Progress for first biomass plant under South African energy scheme

The biomass facility comes under South Africa’s initiative to increase the number of independent power suppliers, a programme designed to diversify electricity supply and increase the proportion of renewable sources in the energy mix.

The Ngodwana Energy Biomass Project, South Africa’s first under the Renewable Energy Independent Power Producer Procurement Programme (REIPPPP), has reached financial close. The 25 MW waste wood chip plant was one of the 27 power purchase agreements (PPAs) under rounds 3.5 and 4 of the REIPPPP signed by South African Energy Minister Jeff Radebe last week.

Only four of the 105 projects in the IPP database are biomass powered, with the majority of projects being solar or wind facilities.

The government is aiming for 17,800 MW in new power production from renewable sources by 2030. 7000 MW of that is due by 2020; according to the database 7405 MW has been procured according to the database.

The economic and social implications of each project, like job creation and its effect on the community, are considered alongside costs. The programme weights the cost of a prospective project and its economic and social benefits 70/30.

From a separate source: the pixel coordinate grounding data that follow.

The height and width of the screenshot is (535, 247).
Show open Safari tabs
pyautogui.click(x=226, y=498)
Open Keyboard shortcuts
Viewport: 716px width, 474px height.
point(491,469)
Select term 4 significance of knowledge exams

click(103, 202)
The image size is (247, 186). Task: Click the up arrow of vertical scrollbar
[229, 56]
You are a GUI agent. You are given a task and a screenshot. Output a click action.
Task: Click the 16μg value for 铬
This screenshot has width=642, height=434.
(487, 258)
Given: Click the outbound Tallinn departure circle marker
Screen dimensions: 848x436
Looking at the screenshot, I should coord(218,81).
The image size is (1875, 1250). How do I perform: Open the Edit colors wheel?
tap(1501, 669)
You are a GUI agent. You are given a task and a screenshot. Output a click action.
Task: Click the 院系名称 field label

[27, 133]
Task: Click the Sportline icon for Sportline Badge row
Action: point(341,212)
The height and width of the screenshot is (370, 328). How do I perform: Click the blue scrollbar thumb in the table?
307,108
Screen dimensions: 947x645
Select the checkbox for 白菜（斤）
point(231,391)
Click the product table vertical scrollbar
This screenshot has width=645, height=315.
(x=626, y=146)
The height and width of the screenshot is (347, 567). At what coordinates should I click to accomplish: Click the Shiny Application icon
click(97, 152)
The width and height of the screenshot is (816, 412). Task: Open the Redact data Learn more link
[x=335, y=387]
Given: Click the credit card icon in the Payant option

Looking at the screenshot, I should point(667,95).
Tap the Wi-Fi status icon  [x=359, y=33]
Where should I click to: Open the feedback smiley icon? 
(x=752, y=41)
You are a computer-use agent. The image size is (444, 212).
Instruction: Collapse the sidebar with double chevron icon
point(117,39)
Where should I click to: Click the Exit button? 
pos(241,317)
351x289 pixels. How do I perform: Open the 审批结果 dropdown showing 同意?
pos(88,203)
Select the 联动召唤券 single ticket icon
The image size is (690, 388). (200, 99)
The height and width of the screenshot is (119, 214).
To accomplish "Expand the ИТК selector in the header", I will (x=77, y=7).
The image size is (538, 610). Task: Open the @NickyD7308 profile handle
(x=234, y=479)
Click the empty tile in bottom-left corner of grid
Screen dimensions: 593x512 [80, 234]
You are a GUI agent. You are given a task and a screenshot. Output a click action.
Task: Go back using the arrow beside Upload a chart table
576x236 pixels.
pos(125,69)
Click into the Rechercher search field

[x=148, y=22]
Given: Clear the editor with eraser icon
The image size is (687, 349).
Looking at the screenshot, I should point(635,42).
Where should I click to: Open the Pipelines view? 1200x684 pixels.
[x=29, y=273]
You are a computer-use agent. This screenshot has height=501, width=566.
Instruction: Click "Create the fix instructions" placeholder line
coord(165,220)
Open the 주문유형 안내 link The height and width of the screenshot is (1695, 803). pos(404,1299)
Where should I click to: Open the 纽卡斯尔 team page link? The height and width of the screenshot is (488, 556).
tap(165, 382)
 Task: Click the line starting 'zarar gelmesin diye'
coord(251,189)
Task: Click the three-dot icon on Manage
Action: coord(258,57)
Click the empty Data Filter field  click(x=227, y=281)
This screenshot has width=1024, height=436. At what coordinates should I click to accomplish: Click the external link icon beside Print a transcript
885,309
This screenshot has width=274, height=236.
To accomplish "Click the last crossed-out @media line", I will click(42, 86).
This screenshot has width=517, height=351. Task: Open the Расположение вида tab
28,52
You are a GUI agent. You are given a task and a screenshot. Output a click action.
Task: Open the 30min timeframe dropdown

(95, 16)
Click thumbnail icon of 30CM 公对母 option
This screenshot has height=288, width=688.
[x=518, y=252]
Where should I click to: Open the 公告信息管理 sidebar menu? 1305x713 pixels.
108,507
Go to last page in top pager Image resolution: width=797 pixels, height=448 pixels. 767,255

The programme is designed to diversify the supply of electricity in South Africa, which has often struggled to maintain a reliable power supply. The state-owned power company Eskom currently supplies 95% of the country’s energy and the majority of its plants are coal-fired.

Agreements made under the REIPPPP concern three parties: the IPP, Eskom and the Department of Energy (DoE). IPPs are obligated to deliver its ‘Economic Development obligations’, Eskom signs on to a Power Purchase Agreement with the IPP, and the DoE agrees to take on the risk of Eskom defaulting on its payments to the IPP.

The legal giant Baker Mackenzie advised on the project. Jen Stolp, a partner in the Banking and Finance Practice at the firm, said in a statement: “After a long period of uncertainty, the signing of power purchase agreements (PPAs) and implementation agreements for the latest round of renewables is a very positive step for all South Africans, and for renewing investor confidence in the country.”

REIPPPP is only one part of the DoE’s wider Independent Power Producers Procurement Programme (IPPPP) that contracts power from renewable and non-renewable sources.

The renewable aspect does however constitute the majority of the power capacity mandated by the DoE. The programme’s latest available quarterly review says 17,334 MW of the 29,110 MW of the new power generation needed to ‘ensure the continued uninterrupted supply of electricity’ (as determined by the Minister of Energy) will come from renewable sources.